Whisk together the water, soy sauce, vinegar and sugar in a deep bowl. Add the hard boiled eggs and marinated in the fridge for 2 hours, make sure all the eggs are submerged in the soy mixture.

 adapted from ‘Dishing up the Dirt’

Bok Choy and Chickpea Coconut Curry

I like one pot meals.  I like eating dinner out of a bowl.  I like everything mushed together in one bite.  So much different than when I was a kid and nothing on my plate could touch.  Coconut curries are awesome and such a great use of so many different kinds of veggies.  Plus they are perfect leftover lunches. 

 

1 cup basmati rice (or rice of choice)

2 Tablespoons coconut oil

1 medium sized shallot, diced

3 cloves of garlic, minced

1-2 tbsp curry paste, red or green whatever you’d like

1/4 teaspoon crushed red pepper flakes

salt and pepper freshly ground black pepper

1/2 cup vegetables stock (or water)

1 (15 ounce) can of chickpeas, drained

1 (15 ounce) can full-fat coconut milk

1 Tablespoon fresh lime juice

3 cups roughly chopped bok choy

Cook the rice according to specific instructions on the package.

Heat the oil in a large dutch oven or soup pot over medium heat. Add the onion and cook, stirring occasionally until fragrant, about 5 minutes. Add the garlic, curry powder, red pepper flakes and a healthy pinch of salt and pepper. Cook for 1 minute longer, stirring often to coat the onion and garlic in the spices.

Add in the vegetable stock, chickpeas and coconut milk. Bring to a boil. Reduce the heat and simmer for 10 minutes. Add the lime juice and bok choy and keep on low heat until the greens wilts down. Season to taste with additional salt and pepper.

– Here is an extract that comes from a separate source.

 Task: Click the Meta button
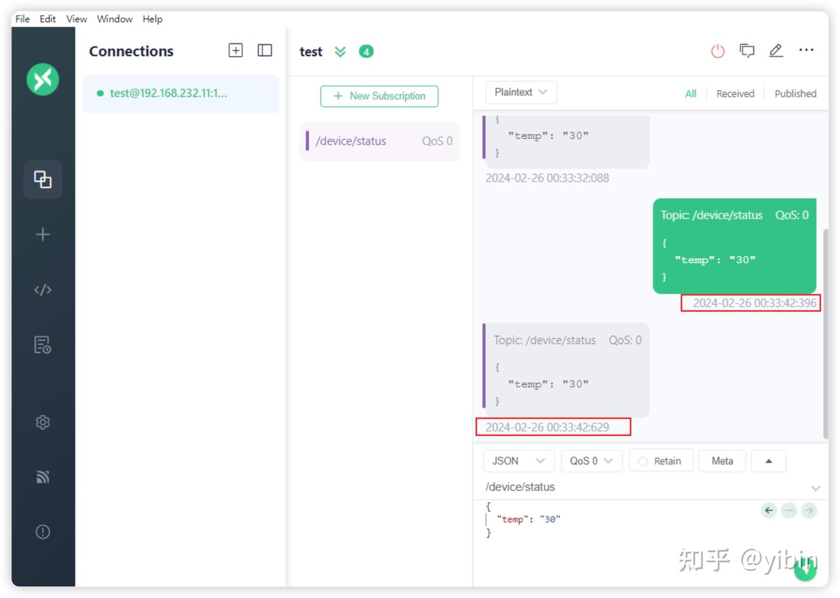tap(722, 461)
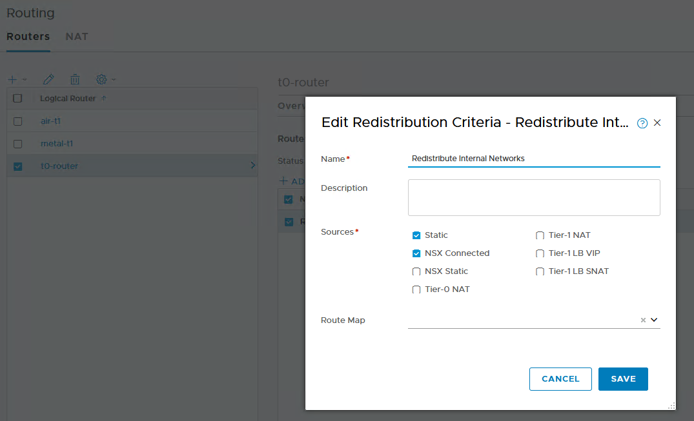Open the air-t1 router link

pos(50,121)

Serve the soup with a scoop of rice and enjoy.

 

Adapted from “Dishing up the Dirt”

 

 

 

 

 

 

Red Cabbage and Beet Kraut

This is one of my favorites, I tend to err on the side of adding a good amount of garlic.  The shorter ferment time leaves you with a crispy fresher tasting kraut that is perfect on anything.  I particularly am a fan of kraut and scrambled eggs.  It might sound weird, but I promise you it’s delicious. 

 

3 cups cabbage- finely sliced

1 cup grated beet- (or leave it out and add an extra cup of cabbage, or grated carrot)

⅛-¼ cup sliced shallot – optional

1 teaspoon sea salt

 

Other optional ingredients:

1 garlic clove grated

1-2 teaspoon grated ginger

 

Finely slice and grate cabbage and beets.

You need about 4 cups total.

Place in a bowl along with any other optional ingredients and massage with 1 teaspoon sea salt. Let sit on the counter, mixing occasionally for 1-2 hours, until cabbage has wilted and released a little water.

Place cabbage beet mixture and all the juices in a very clean mason jar and pack it down with well with the end of a clean wooden spoon. If there is not enough liquid to cover, add just enough water so cabbage -beet mixture is submerged.  If mixture is fighting you to stay submerged you can fill a small Ziploc bag with water and place just inside the mouth of the jar to help keep all the bits under the brine.  Cover with loosely with a lid and place on a pan ( to catch any liquid).

Then place in a cool dark place ( ideally 65 -72 degrees F )  for 3-5 days. It may take longer to ferment, if it is cooler. Mostly, keep it out of direct sunlight, it doesn’t need to be in the basement.  A dish cloth draped over it will do the trick as well.

After 3 days, check for activity. When you tap the jar, tiny bubbles should rise to the top, indicating it’s fermenting.  This shouldn’t need to go more than 5-7 days.  Taste it and see how you like it, if it’s good to you, then it’s good to go!  Once fermented to desired amount, place it in the fridge.

 

 

 

 

 

*As always, use these recipes as a guide, nothing is hard and fast, taste as you go and adjust spices and seasoning as it suits you.